To be done - Repeat every one of the items below word for word, keeping them in the same order.

A run of records
***

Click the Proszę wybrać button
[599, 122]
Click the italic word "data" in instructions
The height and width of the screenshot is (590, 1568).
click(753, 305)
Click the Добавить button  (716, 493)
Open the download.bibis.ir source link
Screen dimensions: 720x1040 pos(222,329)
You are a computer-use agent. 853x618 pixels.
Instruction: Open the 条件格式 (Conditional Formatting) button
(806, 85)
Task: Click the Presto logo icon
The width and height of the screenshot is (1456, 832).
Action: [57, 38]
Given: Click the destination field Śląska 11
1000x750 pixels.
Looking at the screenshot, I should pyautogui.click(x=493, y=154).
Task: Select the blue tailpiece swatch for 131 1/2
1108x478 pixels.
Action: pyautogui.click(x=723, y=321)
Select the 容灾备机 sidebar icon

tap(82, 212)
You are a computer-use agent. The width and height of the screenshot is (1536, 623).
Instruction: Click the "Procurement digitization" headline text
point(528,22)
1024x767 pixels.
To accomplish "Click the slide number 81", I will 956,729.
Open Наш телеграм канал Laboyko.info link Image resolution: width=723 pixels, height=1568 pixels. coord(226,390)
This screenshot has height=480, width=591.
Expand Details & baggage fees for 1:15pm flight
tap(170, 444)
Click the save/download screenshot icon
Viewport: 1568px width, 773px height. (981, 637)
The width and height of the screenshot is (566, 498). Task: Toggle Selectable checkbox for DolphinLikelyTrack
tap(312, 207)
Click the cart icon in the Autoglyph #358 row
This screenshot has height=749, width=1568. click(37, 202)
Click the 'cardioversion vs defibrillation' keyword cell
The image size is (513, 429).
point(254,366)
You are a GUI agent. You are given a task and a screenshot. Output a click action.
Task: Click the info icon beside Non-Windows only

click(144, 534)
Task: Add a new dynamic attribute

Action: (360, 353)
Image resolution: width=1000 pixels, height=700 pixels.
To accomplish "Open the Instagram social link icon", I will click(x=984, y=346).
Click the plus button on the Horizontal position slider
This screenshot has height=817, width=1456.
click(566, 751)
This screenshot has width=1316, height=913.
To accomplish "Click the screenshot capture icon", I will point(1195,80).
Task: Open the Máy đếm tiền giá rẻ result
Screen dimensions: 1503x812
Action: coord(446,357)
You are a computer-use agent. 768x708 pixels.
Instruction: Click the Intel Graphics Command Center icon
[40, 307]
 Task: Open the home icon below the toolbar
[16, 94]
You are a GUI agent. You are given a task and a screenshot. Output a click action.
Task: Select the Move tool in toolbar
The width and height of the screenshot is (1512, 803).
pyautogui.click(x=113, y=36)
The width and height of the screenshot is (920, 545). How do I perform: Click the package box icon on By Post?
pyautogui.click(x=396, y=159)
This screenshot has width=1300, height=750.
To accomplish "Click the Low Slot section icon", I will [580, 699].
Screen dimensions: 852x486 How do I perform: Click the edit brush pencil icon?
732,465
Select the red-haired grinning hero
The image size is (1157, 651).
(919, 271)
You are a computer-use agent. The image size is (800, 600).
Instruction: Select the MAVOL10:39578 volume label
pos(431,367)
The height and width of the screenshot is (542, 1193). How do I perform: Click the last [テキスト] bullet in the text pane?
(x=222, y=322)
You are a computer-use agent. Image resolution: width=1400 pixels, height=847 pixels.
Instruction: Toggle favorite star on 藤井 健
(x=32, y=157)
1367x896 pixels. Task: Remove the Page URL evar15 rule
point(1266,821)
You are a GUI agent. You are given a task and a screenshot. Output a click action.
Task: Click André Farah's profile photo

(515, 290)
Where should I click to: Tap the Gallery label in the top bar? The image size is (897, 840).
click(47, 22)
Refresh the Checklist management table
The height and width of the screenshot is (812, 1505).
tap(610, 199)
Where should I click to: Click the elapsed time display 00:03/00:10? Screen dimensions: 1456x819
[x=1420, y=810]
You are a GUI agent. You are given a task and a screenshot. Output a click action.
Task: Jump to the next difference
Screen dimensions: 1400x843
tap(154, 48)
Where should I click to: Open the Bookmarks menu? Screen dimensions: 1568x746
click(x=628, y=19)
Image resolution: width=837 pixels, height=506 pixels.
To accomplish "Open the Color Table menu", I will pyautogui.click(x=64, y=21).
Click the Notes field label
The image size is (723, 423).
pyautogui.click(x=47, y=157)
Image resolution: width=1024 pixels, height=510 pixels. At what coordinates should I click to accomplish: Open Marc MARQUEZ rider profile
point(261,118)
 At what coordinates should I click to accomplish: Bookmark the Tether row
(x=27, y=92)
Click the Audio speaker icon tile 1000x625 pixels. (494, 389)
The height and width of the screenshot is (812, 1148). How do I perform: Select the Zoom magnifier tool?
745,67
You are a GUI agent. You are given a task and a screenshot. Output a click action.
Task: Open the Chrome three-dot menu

***

Final answer -
Click the Proszę wybrać button
[599, 122]
Click the italic word "data" in instructions
The height and width of the screenshot is (590, 1568).
click(753, 305)
Click the Добавить button  (716, 493)
Open the download.bibis.ir source link
Screen dimensions: 720x1040 pos(222,329)
You are a computer-use agent. 853x618 pixels.
Instruction: Open the 条件格式 (Conditional Formatting) button
(806, 85)
Task: Click the Presto logo icon
The width and height of the screenshot is (1456, 832).
Action: [57, 38]
Given: Click the destination field Śląska 11
1000x750 pixels.
Looking at the screenshot, I should pyautogui.click(x=493, y=154).
Task: Select the blue tailpiece swatch for 131 1/2
1108x478 pixels.
Action: pyautogui.click(x=723, y=321)
Select the 容灾备机 sidebar icon

tap(82, 212)
You are a computer-use agent. The width and height of the screenshot is (1536, 623).
Instruction: Click the "Procurement digitization" headline text
point(528,22)
1024x767 pixels.
To accomplish "Click the slide number 81", I will 956,729.
Open Наш телеграм канал Laboyko.info link Image resolution: width=723 pixels, height=1568 pixels. coord(226,390)
This screenshot has height=480, width=591.
Expand Details & baggage fees for 1:15pm flight
tap(170, 444)
Click the save/download screenshot icon
Viewport: 1568px width, 773px height. (981, 637)
The width and height of the screenshot is (566, 498). Task: Toggle Selectable checkbox for DolphinLikelyTrack
tap(312, 207)
Click the cart icon in the Autoglyph #358 row
This screenshot has height=749, width=1568. click(37, 202)
Click the 'cardioversion vs defibrillation' keyword cell
The image size is (513, 429).
point(254,366)
You are a GUI agent. You are given a task and a screenshot. Output a click action.
Task: Click the info icon beside Non-Windows only

click(144, 534)
Task: Add a new dynamic attribute

Action: (360, 353)
Image resolution: width=1000 pixels, height=700 pixels.
To accomplish "Open the Instagram social link icon", I will click(x=984, y=346).
Click the plus button on the Horizontal position slider
This screenshot has height=817, width=1456.
click(566, 751)
This screenshot has width=1316, height=913.
To accomplish "Click the screenshot capture icon", I will point(1195,80).
Task: Open the Máy đếm tiền giá rẻ result
Screen dimensions: 1503x812
Action: coord(446,357)
You are a computer-use agent. 768x708 pixels.
Instruction: Click the Intel Graphics Command Center icon
[40, 307]
 Task: Open the home icon below the toolbar
[16, 94]
You are a GUI agent. You are given a task and a screenshot. Output a click action.
Task: Select the Move tool in toolbar
The width and height of the screenshot is (1512, 803).
pyautogui.click(x=113, y=36)
The width and height of the screenshot is (920, 545). How do I perform: Click the package box icon on By Post?
pyautogui.click(x=396, y=159)
This screenshot has width=1300, height=750.
To accomplish "Click the Low Slot section icon", I will [580, 699].
Screen dimensions: 852x486 How do I perform: Click the edit brush pencil icon?
732,465
Select the red-haired grinning hero
The image size is (1157, 651).
(919, 271)
You are a computer-use agent. The image size is (800, 600).
Instruction: Select the MAVOL10:39578 volume label
pos(431,367)
The height and width of the screenshot is (542, 1193). How do I perform: Click the last [テキスト] bullet in the text pane?
(x=222, y=322)
You are a computer-use agent. Image resolution: width=1400 pixels, height=847 pixels.
Instruction: Toggle favorite star on 藤井 健
(x=32, y=157)
1367x896 pixels. Task: Remove the Page URL evar15 rule
point(1266,821)
You are a GUI agent. You are given a task and a screenshot. Output a click action.
Task: Click André Farah's profile photo

(515, 290)
Where should I click to: Tap the Gallery label in the top bar? The image size is (897, 840).
click(47, 22)
Refresh the Checklist management table
The height and width of the screenshot is (812, 1505).
tap(610, 199)
Where should I click to: Click the elapsed time display 00:03/00:10? Screen dimensions: 1456x819
[x=1420, y=810]
You are a GUI agent. You are given a task and a screenshot. Output a click action.
Task: Jump to the next difference
Screen dimensions: 1400x843
tap(154, 48)
Where should I click to: Open the Bookmarks menu? Screen dimensions: 1568x746
click(x=628, y=19)
Image resolution: width=837 pixels, height=506 pixels.
To accomplish "Open the Color Table menu", I will pyautogui.click(x=64, y=21).
Click the Notes field label
The image size is (723, 423).
pyautogui.click(x=47, y=157)
Image resolution: width=1024 pixels, height=510 pixels. At what coordinates should I click to accomplish: Open Marc MARQUEZ rider profile
point(261,118)
 At what coordinates should I click to accomplish: Bookmark the Tether row
(x=27, y=92)
Click the Audio speaker icon tile 1000x625 pixels. (494, 389)
The height and width of the screenshot is (812, 1148). How do I perform: Select the Zoom magnifier tool?
745,67
You are a GUI agent. You are given a task and a screenshot. Output a click action.
Task: Open the Chrome three-dot menu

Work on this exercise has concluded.